By ruling in favor of the youth group, the judge is setting precedent that Montana owes its citizens a “healthy, livable climate.” This, in effect, establishes a “government duty to protect citizens from climate change,” according to the Associated Press.
The legal precedent at play here will have huge ramifications as similar lawsuits are taken to other state courts throughout America. But what will this mean for fly fishing?
Well, according to Todd Tanner in Newsweek, “Montana will now be forced to take climate change into account when it considers permits for new coal mines, power plants, pipelines, and other CO2-producing infrastructure. Barring a stay of her decision from Judge Seeley or Montana’s Supreme Court, the state’s decades-long promotion of fossil fuels will have to stop.”

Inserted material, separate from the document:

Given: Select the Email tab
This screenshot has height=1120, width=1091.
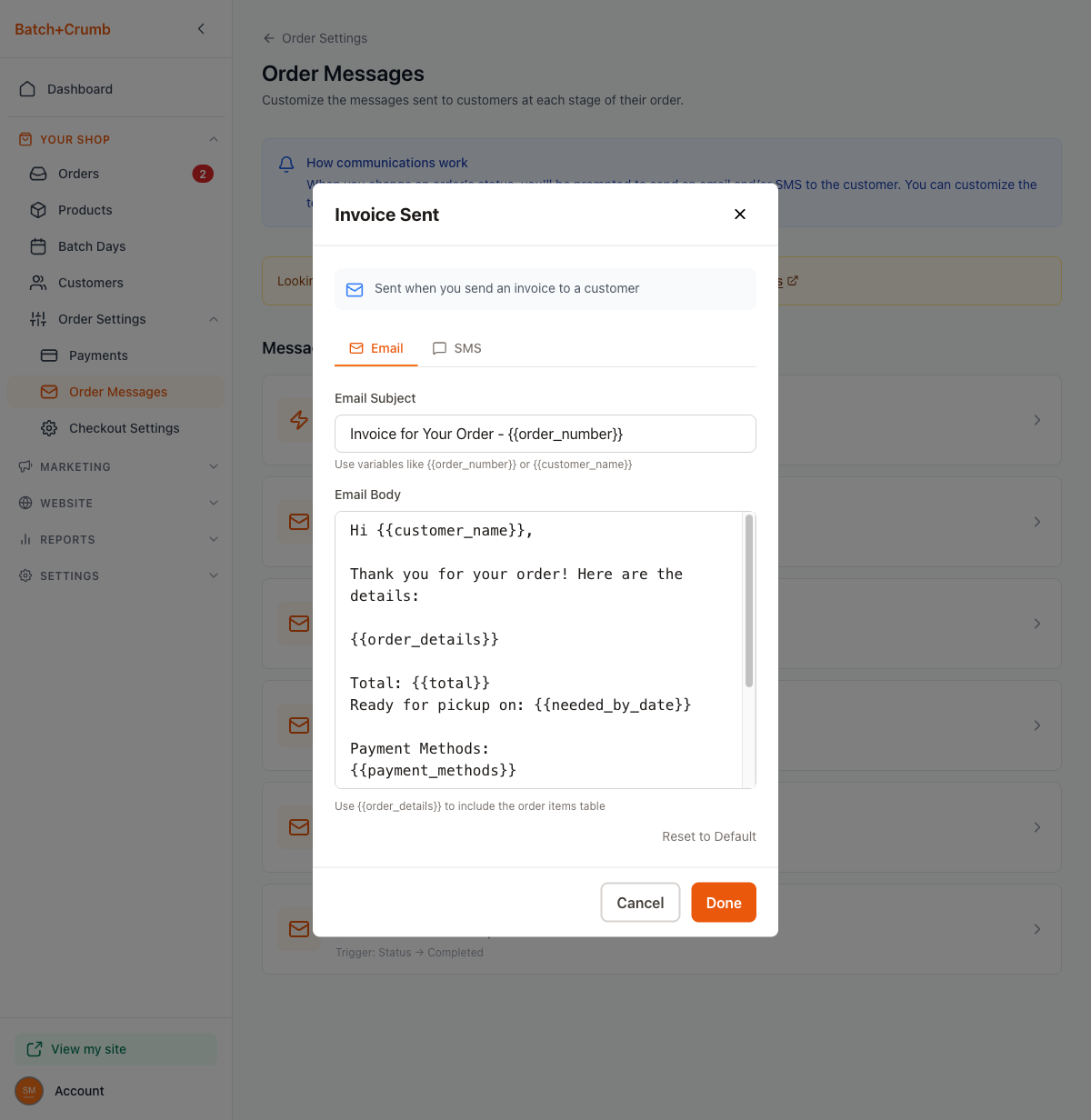Looking at the screenshot, I should [376, 348].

In the short term, it’s not likely that much will change, especially for fly anglers. In the long term, however, there could be drastic changes as projects like mines or pipelines can’t ever get off the ground due to the new legal precedents set in this case. That will likely have an economic impact, especially on rural Montana.
If this ruling is forceful enough to recalibrate the fossil fuel industry not only in Montana, but in other Western states, then the immediate benefit will be less development overall. They’re not making new wild places these days, so some rivers and streams will be protected from the threat of future development.
Of course, there’s the problem of our reliance on fossil fuels and a lack of a viable alternative, especially here in the West. But that’s not really the focus of the lawsuit. The goal was to enshrine climate protections in the law, and the youth group seems to have accomplished that task.